‘Finding the truth in Kashmir is very difficult’

GK EXCLUSIVE

A recently released book “The Meadow: Kashmir 1995 — Where The Terror Began” by British investigative journalists Adrian Levy and Cathy Scott-Clark took four years of dedicated research in New Delhi, Kashmir, Pakistan and in Britain, the USA, Norway and Germany. Creating ripples internationally as well as in political and security establishments in New Delhi, the book demystifies the 1995 Al Faran kidnapping of six westerners in the Pahalgam hills of Kashmir.

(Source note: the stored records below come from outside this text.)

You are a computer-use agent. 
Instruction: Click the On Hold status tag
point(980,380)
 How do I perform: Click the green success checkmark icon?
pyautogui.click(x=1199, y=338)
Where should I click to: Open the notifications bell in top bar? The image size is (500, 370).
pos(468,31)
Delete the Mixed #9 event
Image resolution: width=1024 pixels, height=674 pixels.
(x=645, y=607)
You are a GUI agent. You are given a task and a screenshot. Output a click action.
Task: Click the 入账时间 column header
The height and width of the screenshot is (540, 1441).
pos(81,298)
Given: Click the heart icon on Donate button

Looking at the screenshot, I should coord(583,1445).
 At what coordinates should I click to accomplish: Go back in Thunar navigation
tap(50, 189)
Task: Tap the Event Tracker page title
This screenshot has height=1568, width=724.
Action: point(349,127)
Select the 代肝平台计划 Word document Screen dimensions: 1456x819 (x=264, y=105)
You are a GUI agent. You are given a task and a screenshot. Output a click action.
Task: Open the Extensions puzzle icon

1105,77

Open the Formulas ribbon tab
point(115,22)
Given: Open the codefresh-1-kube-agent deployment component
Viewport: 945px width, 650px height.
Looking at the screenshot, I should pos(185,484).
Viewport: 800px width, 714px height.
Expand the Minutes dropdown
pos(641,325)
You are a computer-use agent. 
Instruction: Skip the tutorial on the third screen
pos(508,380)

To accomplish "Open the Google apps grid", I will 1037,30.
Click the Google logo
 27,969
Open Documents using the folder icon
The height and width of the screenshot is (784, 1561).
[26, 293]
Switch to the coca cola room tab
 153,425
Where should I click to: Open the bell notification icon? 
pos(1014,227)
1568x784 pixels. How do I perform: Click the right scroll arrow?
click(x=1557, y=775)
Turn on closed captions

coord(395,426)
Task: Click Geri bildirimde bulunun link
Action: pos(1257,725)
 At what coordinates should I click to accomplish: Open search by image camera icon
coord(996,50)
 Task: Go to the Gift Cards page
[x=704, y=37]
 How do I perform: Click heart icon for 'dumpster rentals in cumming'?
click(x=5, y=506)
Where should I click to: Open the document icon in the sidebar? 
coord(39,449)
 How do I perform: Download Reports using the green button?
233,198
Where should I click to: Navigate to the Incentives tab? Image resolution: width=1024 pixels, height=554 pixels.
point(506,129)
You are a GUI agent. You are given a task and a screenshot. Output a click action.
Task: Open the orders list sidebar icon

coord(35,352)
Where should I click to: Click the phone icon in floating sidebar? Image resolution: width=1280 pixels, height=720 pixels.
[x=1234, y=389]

Among other revelations, the book concludes that the four westerners were killed by forces loyal to the Indian Army.
Previously honoured with ‘Foreign Correspondents of the Year’ award in 2004 and ‘British Journalists of the Year’ award in 2009, Adrian Levy and Cathy Scott-Clark have co-authored three books in the past, including the much-acclaimed “Deception, exposing America's covert abetting of Pakistan's nuclear programme”.
In an exclusive interview with Majid Maqbool, the authors talk about the behind the scenes story of the kidnapping, attempts by unknown establishment figures to sabotage the negotiations with the kidnappers, and how a failure to probe injustices done and justice denied in Kashmir is a stumbling block to change. 

What prompted you to write this particular book on the kidnapping of foreigners in Kashmir?
We have been working in Kashmir (and across South Asia) as writers and foreign correspondents, for The Sunday Times and then the Guardian, since the era of the kidnappings, and followed events that unfolded in J&K.
We covered all sides: Pakistan’s intervention in Kashmir, it's backing of the armed struggle and it's subtler steering of the political scene, as well as its increasing use of jihadi fronts farmed in the Pakistan Punjab, Karachi and Muzaffarabad, who started off in Kashmir but then took off to Africa and Europe. We reported a brutal war in J&K, the crushing of the armed azadi movement, and how in this state of constant emergencies, where any and every means were used, the law (and moral judgments) were set aside.
We covered massacres, rapes, disappearances –  of an entire wedding party –and cold-blooded killings in J&K perpetrated by the security forces and also by militants, Kashmiri and foreign. We witnessed Pakistan's adventurism in the Kargil heights, and we also gradually saw how all sides lost their humanity in a melee that did not better the conditions for the Kashmiri people caught in the middle of it. 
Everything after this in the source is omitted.